What is the gravitational force between two objects of masses \( m_1 = 10 \, \text{kg} \) and \( m_2 = 20 \, \text{kg} \), separated by a distance of \( r = 5 \, \text{m} \)? (Gravitational constant \( G = 6.67 \times 10^{-11} \, \text{N m}^2/\text{kg}^2 \))

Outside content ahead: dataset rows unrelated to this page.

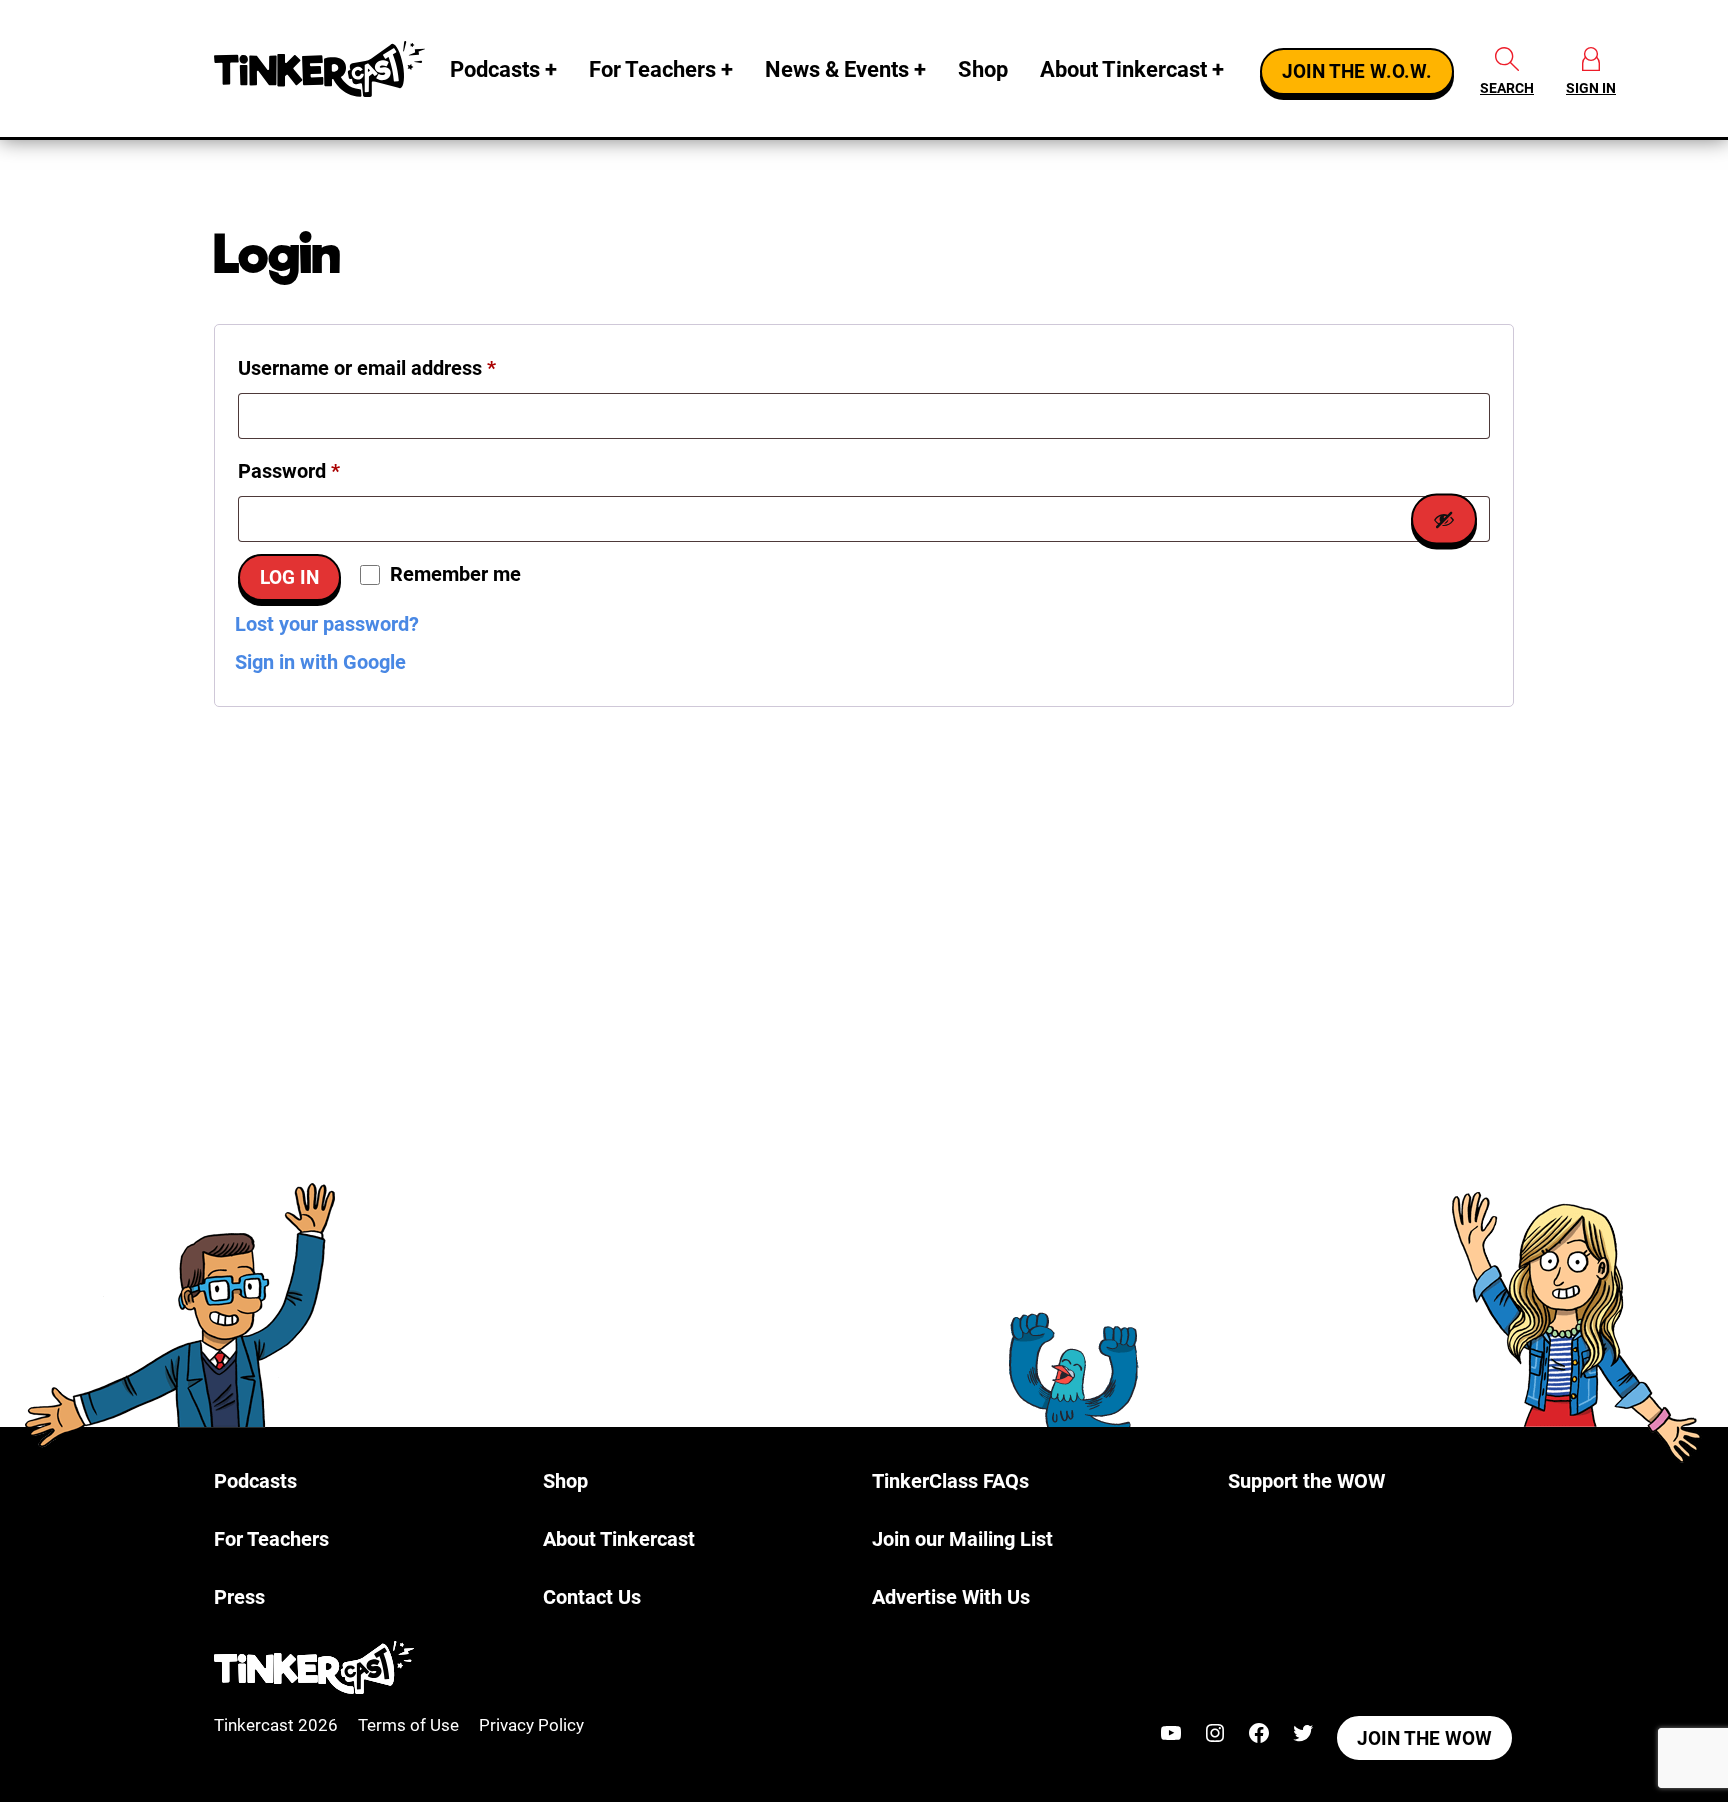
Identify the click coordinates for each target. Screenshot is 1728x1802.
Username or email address (406, 367)
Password (328, 470)
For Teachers (652, 69)
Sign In (1591, 88)
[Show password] (1444, 518)
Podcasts (495, 69)
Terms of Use (408, 1725)
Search (1507, 88)
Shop (983, 69)
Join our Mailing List (962, 1539)
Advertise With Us (951, 1597)
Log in (289, 578)
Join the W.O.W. (1357, 72)
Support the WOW (1306, 1481)
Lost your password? (327, 624)
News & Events (837, 69)
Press (239, 1597)
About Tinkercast (1123, 69)
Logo (324, 69)
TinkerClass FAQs (950, 1481)
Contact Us (592, 1597)
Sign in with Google (320, 662)
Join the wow (1424, 1739)
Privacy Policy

• A. \( 1.33 \times 10^{-9} \, \text{N} \)
• B. \( 2.67 \times 10^{-9} \, \text{N} \)
• C. \( 4.67 \times 10^{-9} \, \text{N} \)
• D. \( 5.33 \times 10^{-9} \, \text{N} \)

Hint:

Remember: Gravitational force decreases with the square of the distance between the objects, as described by \( F = \frac{G m_1 m_2}{r^2} \).

Answer 1

The Correct Option is A

Step 1: Use the formula for gravitational force \[ F = \frac{G m_1 m_2}{r^2} \] Given: - \( m_1 = 10 \, \text{kg} \) - \( m_2 = 20 \, \text{kg} \) - \( r = 5 \, \text{m} \) - \( G = 6.67 \times 10^{-11} \, \text{N m}^2/\text{kg}^2 \) Substitute the values into the formula: \[ F = \frac{(6.67 \times 10^{-11}) \times 10 \times 20}{(5)^2} = \frac{1.334 \times 10^{-9}}{25} = 1.33 \times 10^{-9} \, \text{N} \] Answer: Therefore, the gravitational force between the two objects is \( 1.33 \times 10^{-9} \, \text{N} \). So, the correct answer is option (1).